The agency is now mercilessly asking for additional measures in the form of a state House Bill, HB 73. Their proposal would let hunters and trappers buy multiple tags; use electronic wolf calls; reduce the price of a non-resident tag from $350 to $50 and eliminate the potentially life-saving requirement that hunters wear fluorescent orange outside of elk and deer season. (Okay, I’ll go along with that last one—who cares if wolf hunters shoot each other?)
“We want to get a wolf bill out of the Legislature so we can implement those things that can potentially make a difference,” said FWP spokesman Ron Aasheim, adding selfishly, “More management flexibility. That’s what we want now.”
The House committee will also take up a second bill by Republican Rep. Ted (oh shit, not another Ted!) Washburn, of Bozeman, which would also limit the total number of wolves allowed to live in the entire state (we’re talking 147,046 square miles) to no more than 250. Washburn’s plan also asks for an Oct. 1-Feb. 28 wolf hunting season and an even longer season for special districts next to Yellowstone and Glacier National Parks!!
No doubt you all remember that fateful day in 2011 when congress lifted federal protections for wolves in Montana and Idaho, handing management over to those openly hostile states.
Meanwhile, the nefarious Montana state wildlife officials are currently opposing federal Threatened Species protection for the depressingly rare wolverine, down to only 35 breeding individuals in the lower 48.

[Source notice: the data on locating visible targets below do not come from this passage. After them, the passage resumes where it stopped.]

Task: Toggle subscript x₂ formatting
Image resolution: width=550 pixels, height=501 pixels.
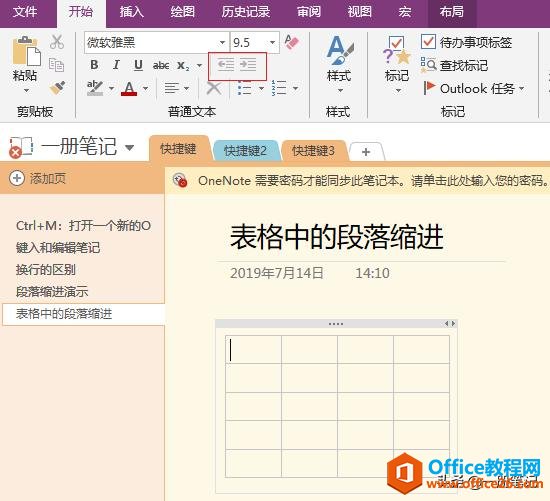Action: click(x=183, y=65)
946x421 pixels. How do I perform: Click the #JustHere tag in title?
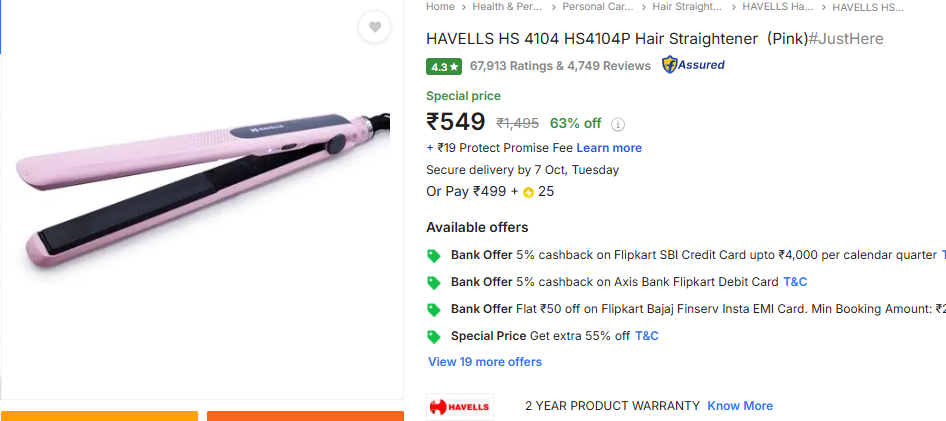click(846, 39)
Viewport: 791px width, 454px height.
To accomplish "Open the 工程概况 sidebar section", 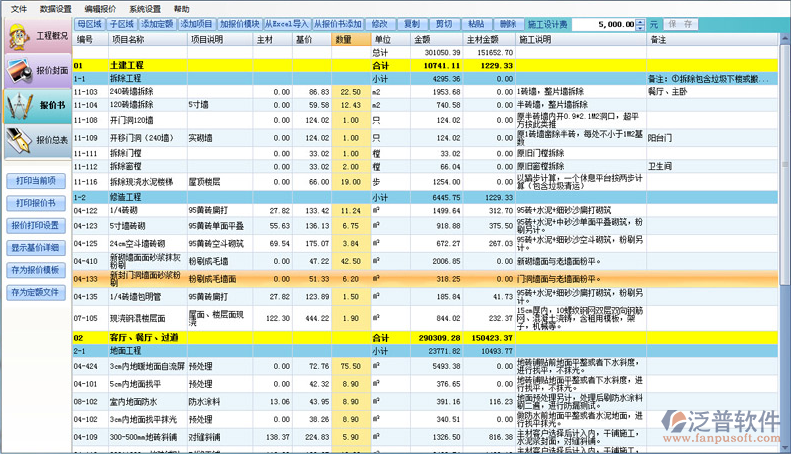I will coord(36,37).
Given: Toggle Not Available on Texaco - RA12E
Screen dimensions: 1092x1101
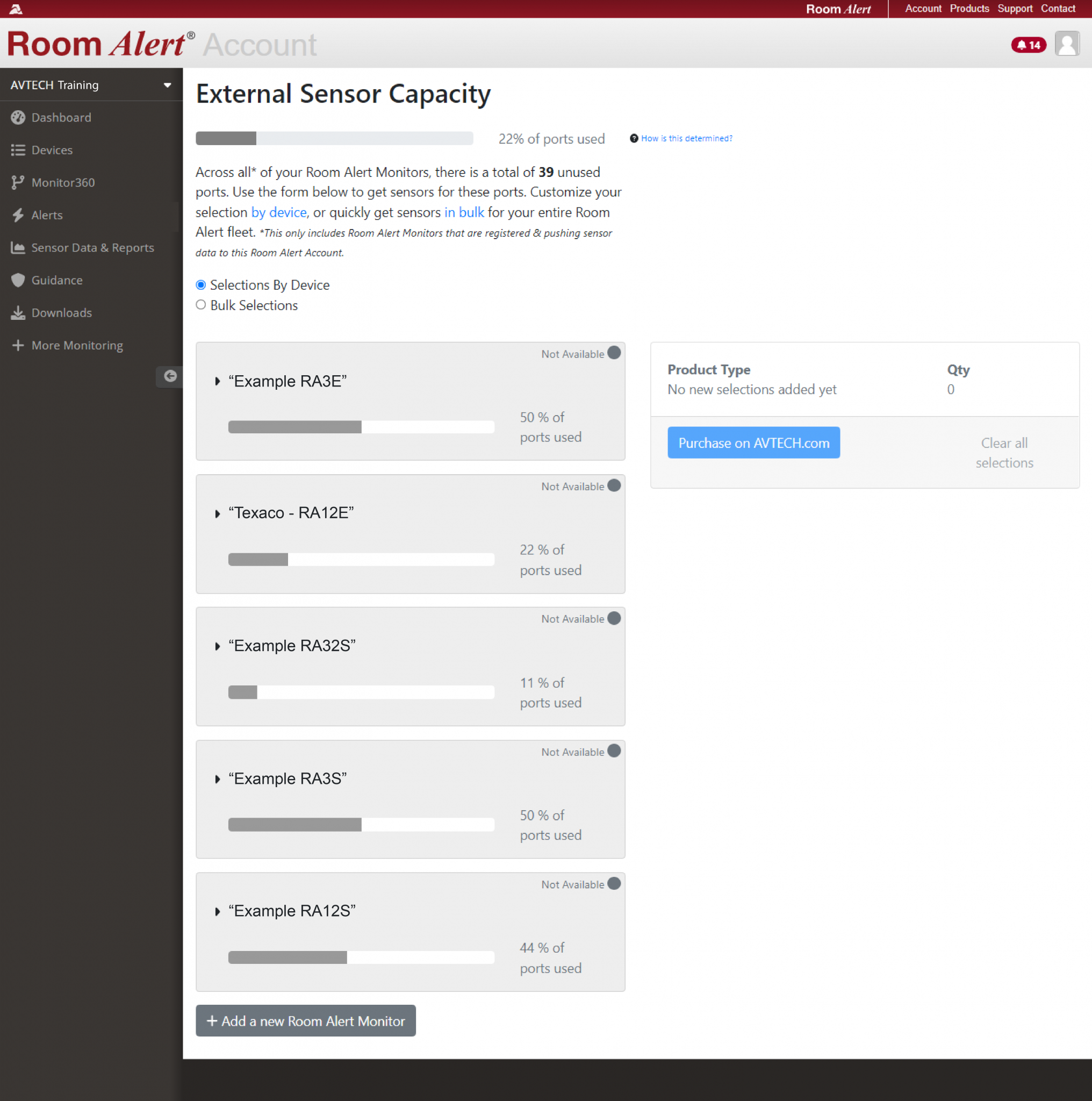Looking at the screenshot, I should click(614, 485).
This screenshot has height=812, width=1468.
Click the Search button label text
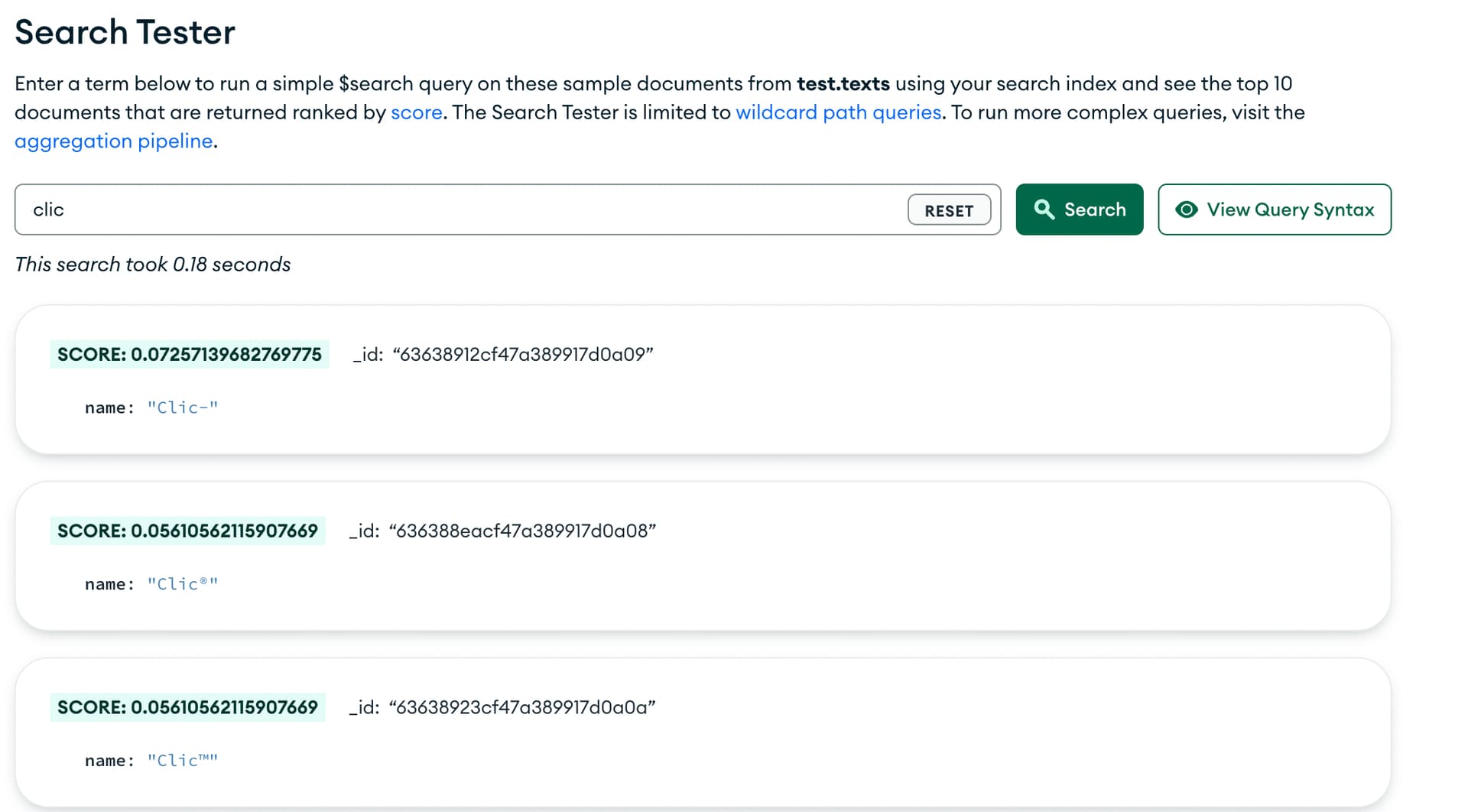[1094, 209]
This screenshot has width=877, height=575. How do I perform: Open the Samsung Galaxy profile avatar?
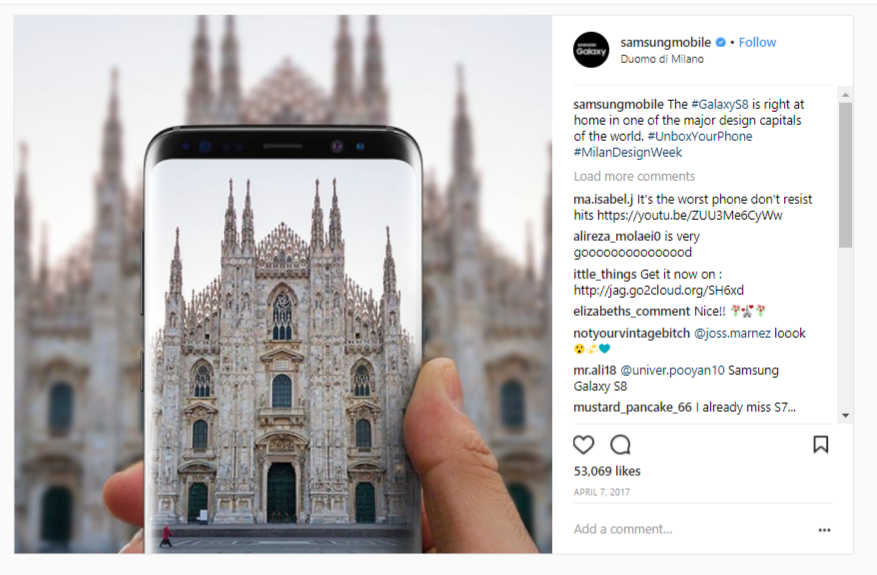point(591,50)
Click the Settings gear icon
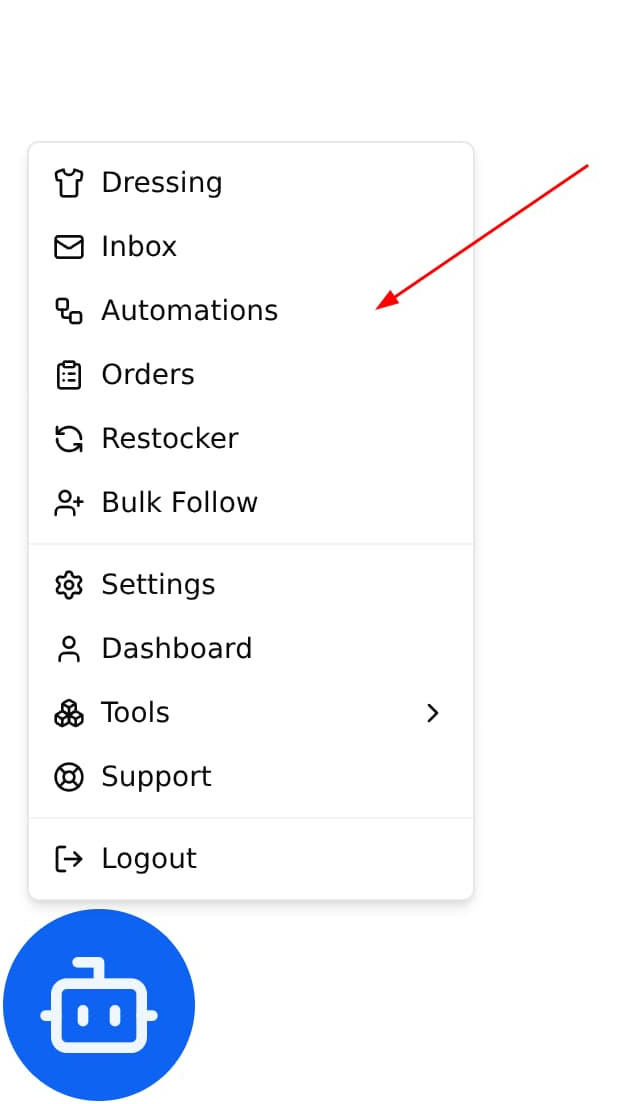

Not many hunters can honestly say that they don’t mind sharing “their” elk, moose or deer with the likes of wolves, cougars or coyotes. But those few who claim to support a diversity of life need to realize that every time they purchase a hunting license and a deer or elk tag, they validate wolf hunting and trapping. To game managers, every action, right down to the purchase of ammo and camo at Outdoor World, is a show of support for their policies—including killing wolves to ensure more deer, elk, moose or caribou for hunters to “harvest.”
A far cry from living up to their laughably undeserved reputation as the “best environmentalists,” hunters are just foot-soldiers carrying out a hackneyed game department program of “harvesting” ungulates and “controlling” predators. It’s an agenda based not on science or the time-tested mechanisms of nature, but on the self-serving wants of a single species—Homo fucking sapiens (HFS). Modern hunting is about as anti-environmental as mining, clear-cut logging, commercial fishing or factory farming.